A 2002 study[110] further examined the impact of non-IQ factors on income and concluded that an individual's location, inherited wealth, race, and schooling are more important as factors in determining income than IQ.
Crime
The American Psychological Association's 1995 report Intelligence: Knowns and Unknowns stated that the correlation between IQ and crime was −0.2. It was −0.19 between IQ scores and number of juvenile offenses in a large Danish sample; with social class controlled, the correlation dropped to −0.17. A correlation of 0.20 means that the explained variance is 4%. The causal links between psychometric ability and social outcomes may be indirect. Children with poor scholastic performance may feel alienated. Consequently, they may be more likely to engage in delinquent behavior, compared to other children who do well.[7]
In his book The g Factor (1998), Arthur Jensen cited data which showed that, regardless of race, people with IQs between 70 and 90 have higher crime rates than people with IQs below or above this range, with the peak range being between 80 and 90.
The 2009 Handbook of Crime Correlates stated that reviews have found that around eight IQ points, or 0.5 SD, separate criminals from the general population, especially for persistent serious offenders. It has been suggested that this simply reflects that "only dumb ones get caught" but there is similarly a negative relation between IQ and self-reported offending. That children with conduct disorder have lower IQ than their peers "strongly argues" for the theory.[111]

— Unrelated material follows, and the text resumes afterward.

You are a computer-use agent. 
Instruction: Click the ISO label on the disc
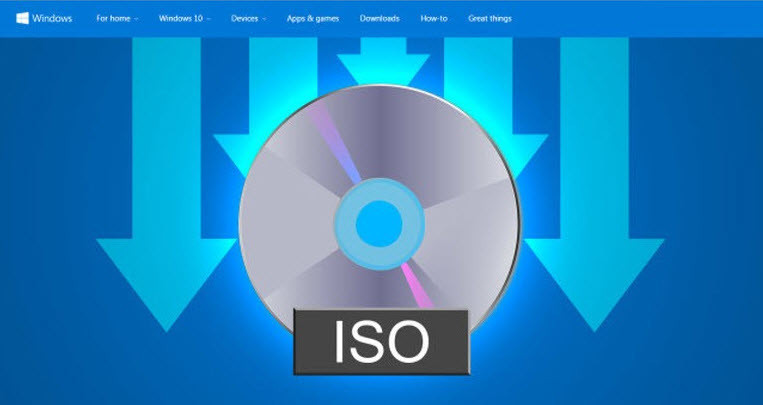pyautogui.click(x=381, y=339)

A study of the relationship between US county-level IQ and US county-level crime rates found that higher average IQs were associated with lower levels of property crime, burglary, larceny rate, motor vehicle theft, violent crime, robbery, and aggravated assault. These results were not "confounded by a measure of concentrated disadvantage that captures the effects of race, poverty, and other social disadvantages of the county."[112][113]

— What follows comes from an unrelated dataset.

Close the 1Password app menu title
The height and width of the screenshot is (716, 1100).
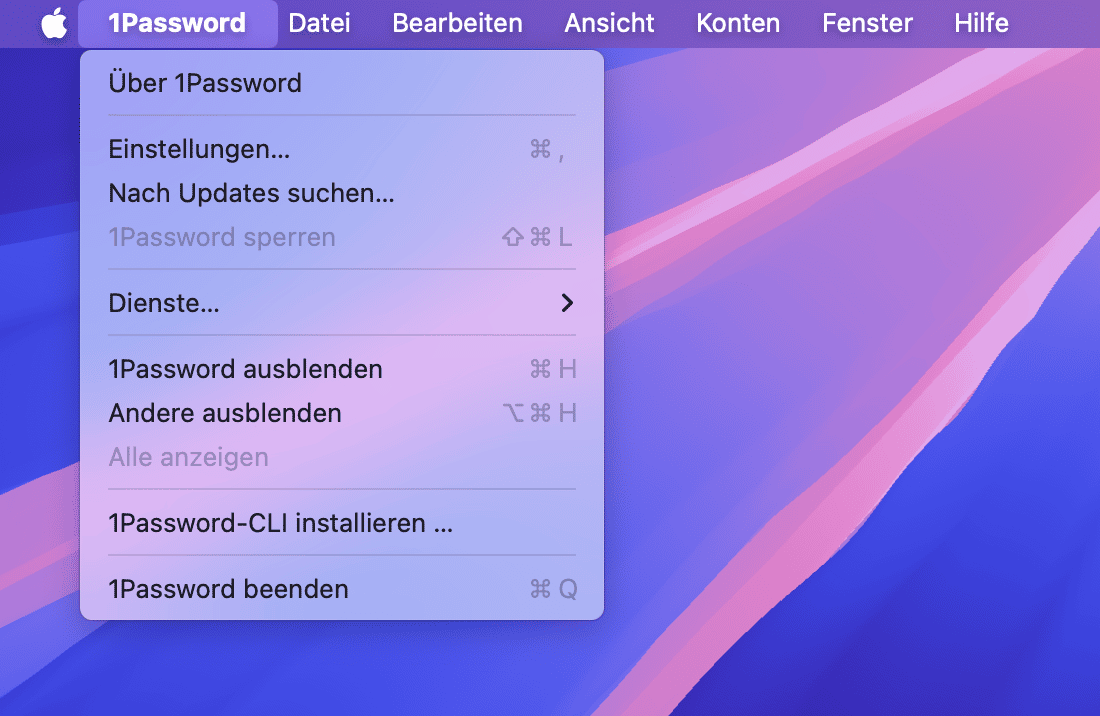point(177,23)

The American Psychological Association's 1995 report Intelligence: Knowns and Unknowns stated that the correlations for most "negative outcome" variables are typically smaller than 0.20, which means that the explained variance is less than 4%.[7]
Tambs et al.[114][better source needed] found that occupational status, educational attainment, and IQ are individually heritable; and further found that "genetic variance influencing educational attainment ... contributed approximately one-fourth of the genetic variance for occupational status and nearly half the genetic variance for IQ." In a sample of U.S. siblings, Rowe et al.[115] report that the inequality in education and income was predominantly due to genes, with shared environmental factors playing a subordinate role.